Sub-Saharan African countries account for about a third of the global burden of vaccine-preventable diseases. These diseases are responsible for a large proportion of deaths in children under the age of five.
But there is a knowledge gap about the burden of vaccine-preventable diseases among HIV-infected and HIV-exposed children (HIV-negative children born to women with HIV) in sub-Saharan Africa. It’s important to know more about this because of the extra vulnerability of children infected with – and exposed to – HIV. It’s also essential because health care interventions such as vaccination programmes need to be based on evidence.
We wanted to get a better understanding of the disease burden and to determine what kind of information is missing. We reviewed and analysed scientific literature about how children in sub-Saharan Africa have been affected by vaccine-preventable diseases since the advent of HIV in the 1980s.
We wanted to find out how prevalent these diseases are among children who are infected by – or exposed to – HIV. We also wanted to know how many new infections are occurring each year and how many children are dying as a result. We looked for trends and the current burden of vaccine-preventable disease in the region.
The diseases we looked at are tuberculosis (TB), rotavirus gastroenteritis, diphtheria, pertussis, pneumococcal diseases, hepatitis B infection and measles.
What we found
This study shows that some vaccine-preventable diseases still have high incidence, prevalence and fatality rates in HIV-infected and HIV-exposed children.
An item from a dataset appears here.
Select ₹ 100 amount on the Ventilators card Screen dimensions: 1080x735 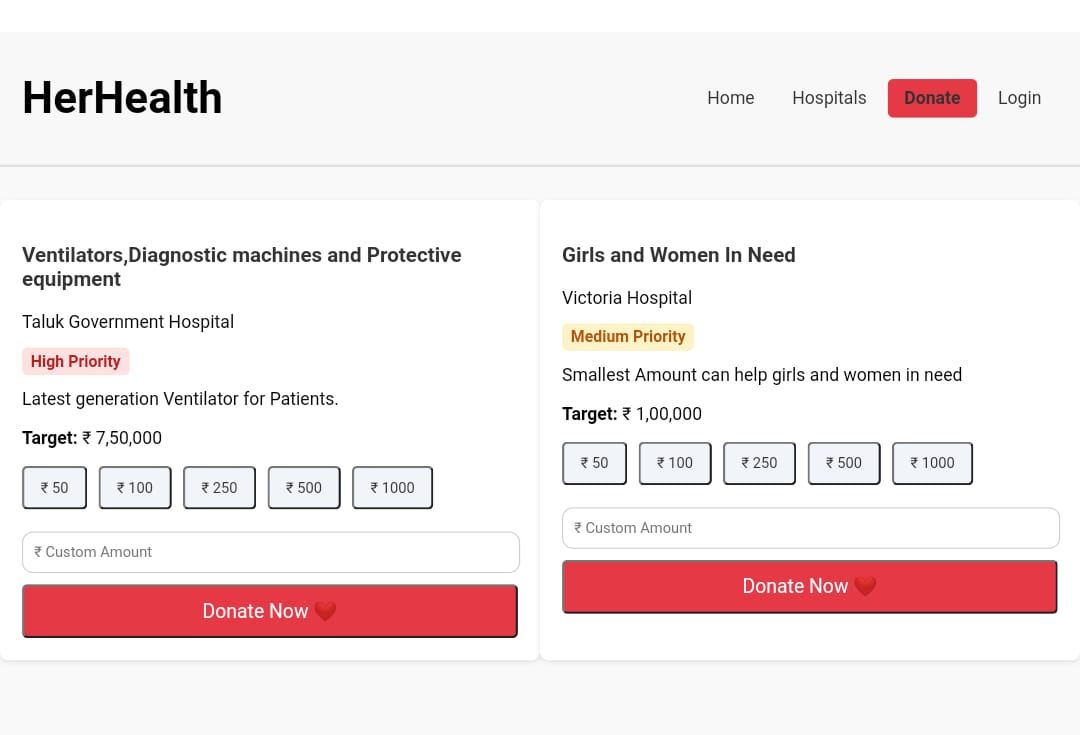click(x=135, y=487)
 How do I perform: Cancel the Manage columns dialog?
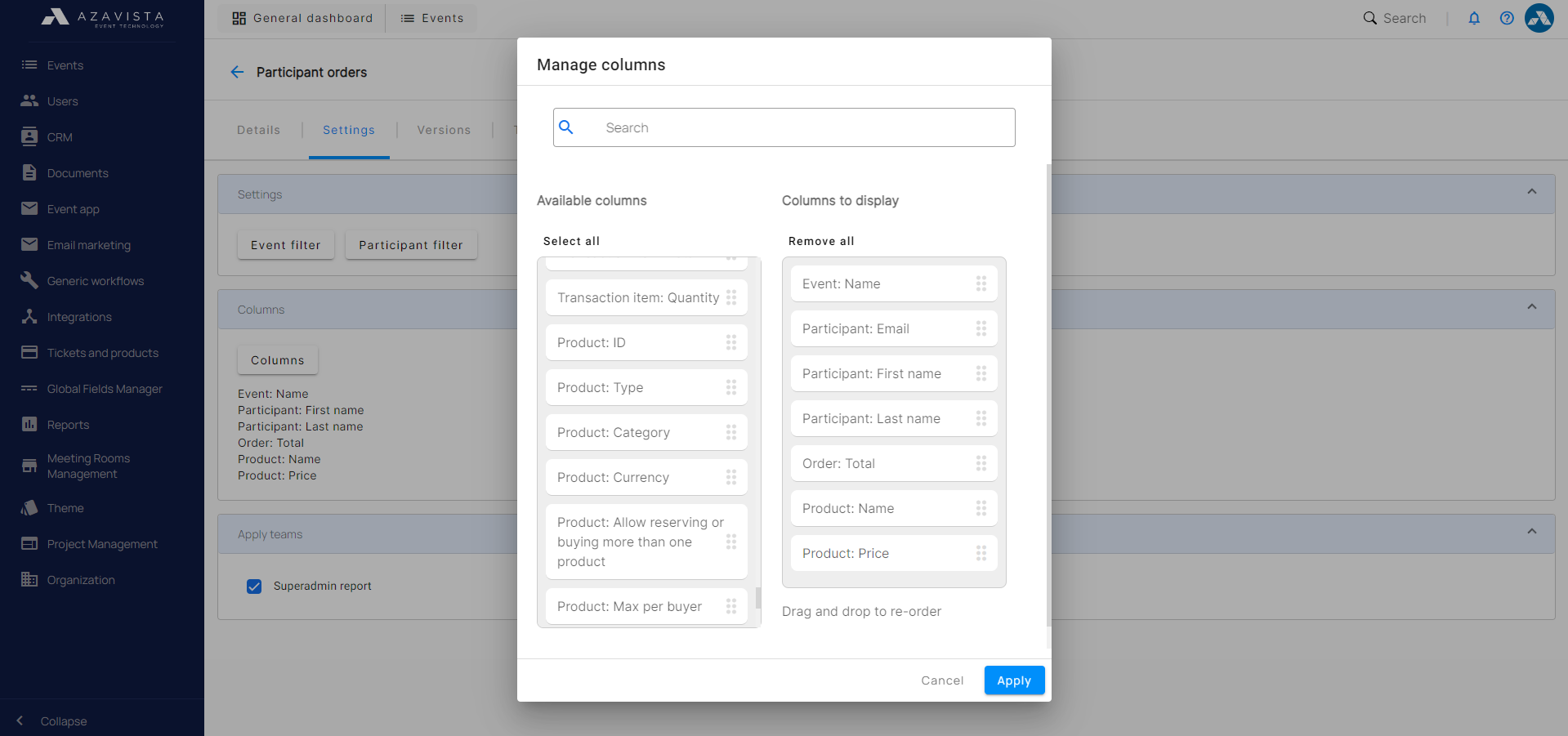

We found that, across sub-Saharan African countries, new cases of TB have been decreasing by a rate of 12.5% per year from 2000 to 2010, and 1.5% per year between 2011 and 2018. But the number of new cases every year is still relatively high when compared to the World Health Orgaisation’s goals to end the disease. Despite the reduction in new TB cases among children in general, there are still hotspots such as Nigeria, South Africa and Cote d'Ivoire.
Sub-Saharan Africa had the highest hepatitis B virus burden among children and adolescents in the 1990s. Our study shows the burden has declined, primarily due to immunisation programmes.
But a study conducted in Rwanda still showed high prevalence of hepatitis B virus infection among HIV-infected and HIV-exposed children. Likewise, new cases and deaths due to diarrhoea and pneumonia are much higher in low-income African countries than in the more developed western high-income countries.
We also found that TB was the most researched disease in HIV-infected and HIV-exposed children in Africa. This is because people with HIV are highly susceptible to TB.
Additionally, we found some gaps in the available knowledge. Many African countries haven’t done much research on diseases among HIV-infected and HIV-exposed children. Important vaccine-preventable diseases such as poliomyelitis, diphtheria, tetanus and yellow fever had no eligible studies that we could include in our review.
There were also geographical inequalities in the available research. South Africa contributed about half of the articles we included. Nigeria and Kenya followed with fewer studies.
It’s important to know the burden of different diseases so that health care workers and policymakers can allocate resources where they are needed most and get the best possible vaccination coverage. It’s especially important to know more about the disease burden and trends among HIV-infected and exposed children because their immune systems are compromised.
For example, the TB vaccine may not be suitable for children with poor immune systems, so more needs to be done about finding a suitable vaccine. These children may also need booster doses of vaccines for preventable diseases.
The way forward:
Governments and other supporting agencies should ensure that every child has access to routine childhood vaccines.
The research capacity of clinicians, researchers and health administrators in African countries should be built up so that they can conduct basic epidemiological research to inform their vaccination programmes. Health budgets should provide for research training. Researchers must share their findings with their immediate communities and health authorities and publish them in peer-reviewed journals.
Vaccination has proven to be the most medically effective and cost-effective intervention against certain diseases. But policymakers and health workers must have a good handle on vaccine-preventable diseases in their geographic areas to come up with effective interventions.
Countries should urgently introduce newer vaccines for illnesses such as rotavirus, Haemophilus influenzae type B and pneumococcal disease.
To ensure better vaccine uptake, it’s necessary to ensure that children are vaccinated when they get in touch with health care workers. Health care workers also need to address the myths, misconceptions and misinformation that cause community members to avoid vaccination.
Other supportive interventions such as provision of potable water and promotion of hygiene practices can also mitigate the effect of diseases in the vulnerable population.
Policymakers should work towards ensuring an equitable share of health care finance and resources.
All these activities will help in the control and prevention of vaccine-preventable diseases in sub-Saharan Africa.